Près de 920 000 Gabonais sont attendus aux urnes ce samedi 12 avril pour élire leur futur président, 20 mois après le coup d’État ayant renversé Ali Bongo Ondimba et mis fin à 56 ans de pouvoir dynastique.
Huit candidats sont en lice au Gabon, dont l’ancien Premier ministre d’Ali Bongo, Alain-Claude Bilie-By-Nze, principal opposant au général Brice Clotaire Oligui Nguema. Ce dernier, qui avait initialement promis de ne pas se présenter à la présidentielle, est aujourd’hui candidat à ce scrutin considéré comme décisif pour le retour à l’ordre constitutionnel. Le président élu exercera un mandat de sept ans, doté de pouvoirs élargis selon la nouvelle Constitution adoptée à l’issue du référendum du 16 novembre 2024.
Dans les rues de Libreville, les attentes des citoyens sont palpables : emploi, sécurité, accès à l’eau et à l’électricité. « Les jeunes Gabonais espèrent plus d’opportunités avec le choix qu’ils feront », confie une jeune fille interrogée dans la capitale, illustrant les espoirs suscités par cette élection.
Malgré ses ressources naturelles abondantes, le Gabon reste confronté à de profondes inégalités.
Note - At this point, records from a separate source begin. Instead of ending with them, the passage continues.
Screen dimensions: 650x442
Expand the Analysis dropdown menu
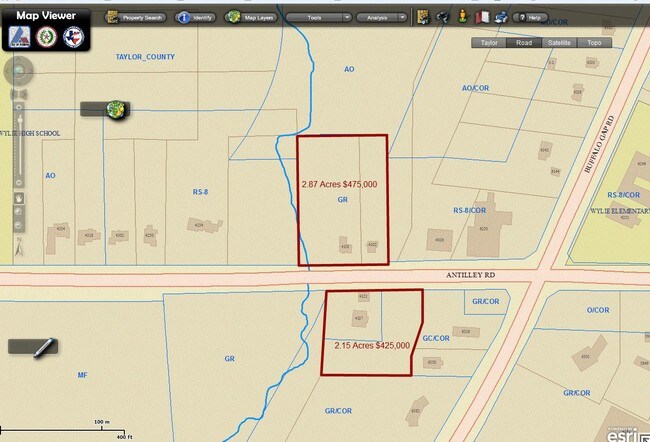coord(381,17)
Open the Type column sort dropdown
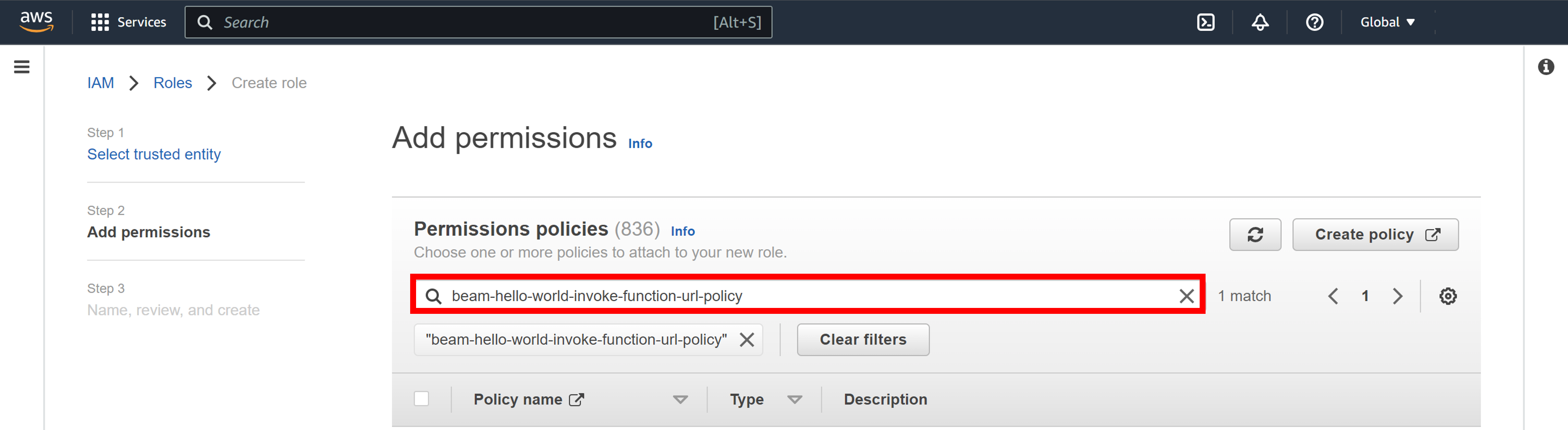Image resolution: width=1568 pixels, height=430 pixels. click(794, 400)
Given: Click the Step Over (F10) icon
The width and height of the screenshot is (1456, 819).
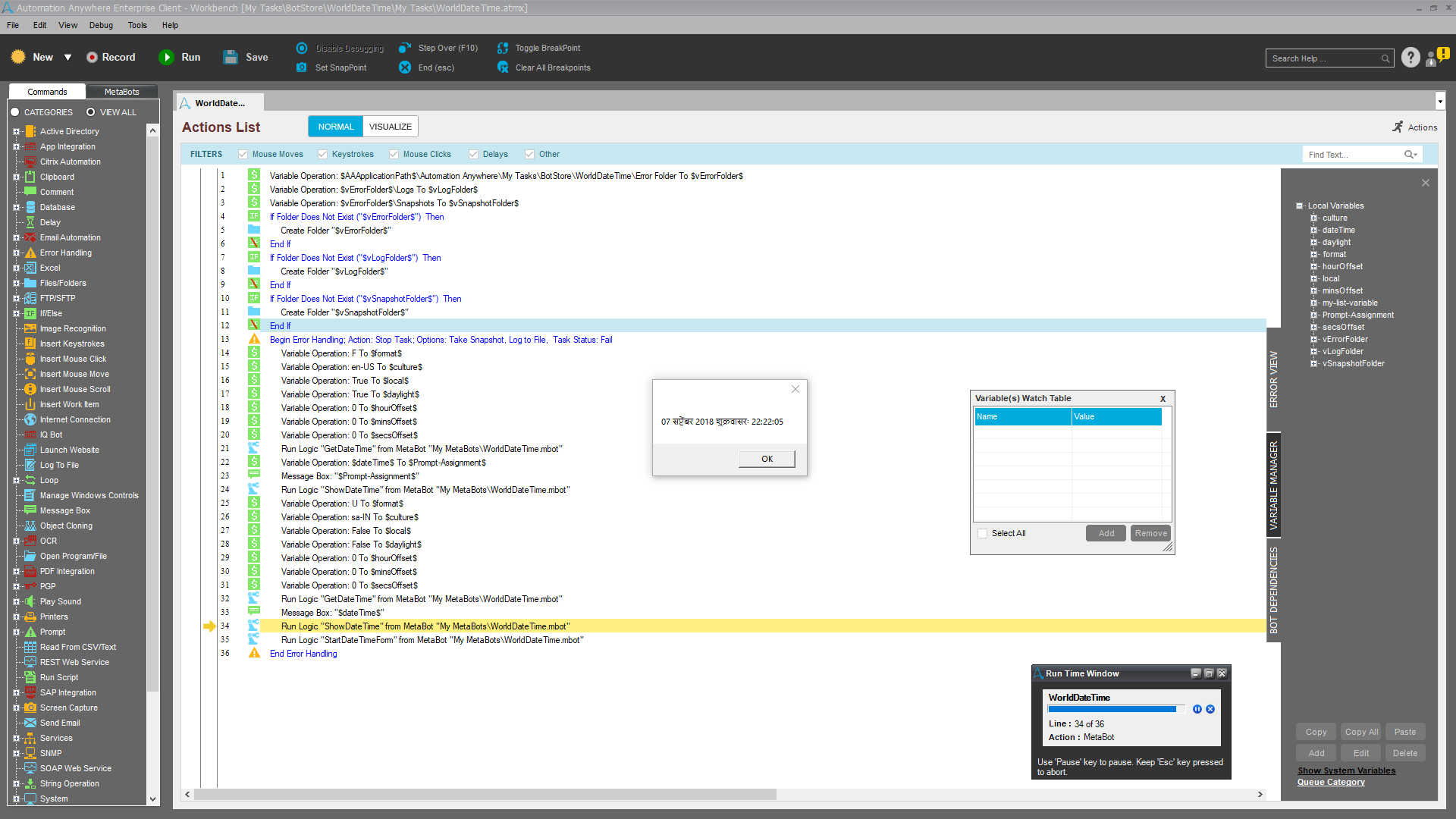Looking at the screenshot, I should tap(405, 48).
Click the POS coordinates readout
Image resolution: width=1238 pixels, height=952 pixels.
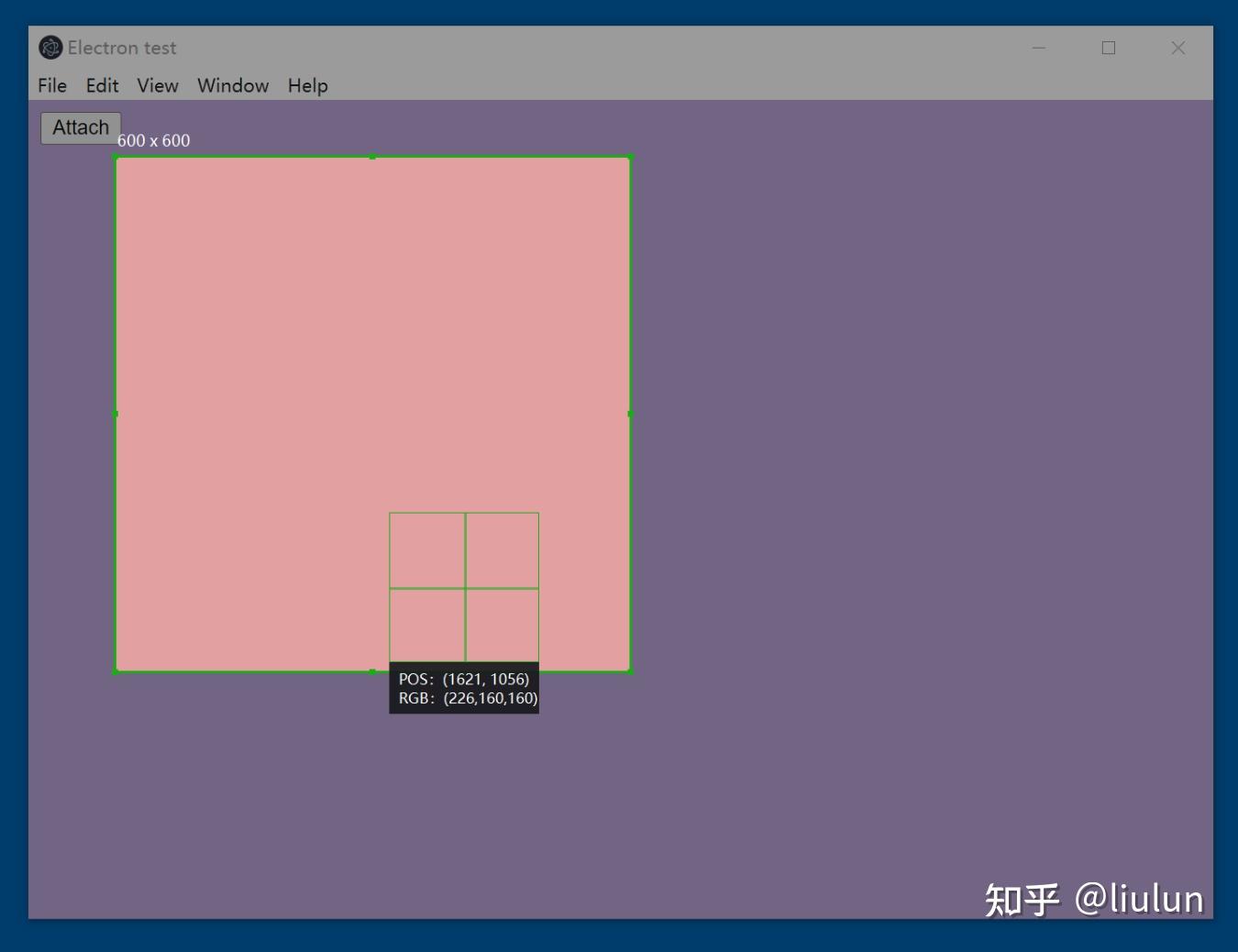coord(464,679)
Selon la Banque mondiale, environ un tiers de la population vit dans la pauvreté, un taux trois fois plus élevé dans les zones rurales qu’en milieu urbain. Pour nombre d’électeurs, la diversification de l’économie, la lutte contre la corruption et l’amélioration des infrastructures sont des priorités absolues.
« Les enjeux de cette présidentielle sont énormes. C’est une élection qui nous permet de sortir d’une période de transition (…). Les Gabonais le vivent comme l’espoir d’un renouveau », a déclaré sur France 24 Lysiane Neyer Kenga, analyste politique gabonaise.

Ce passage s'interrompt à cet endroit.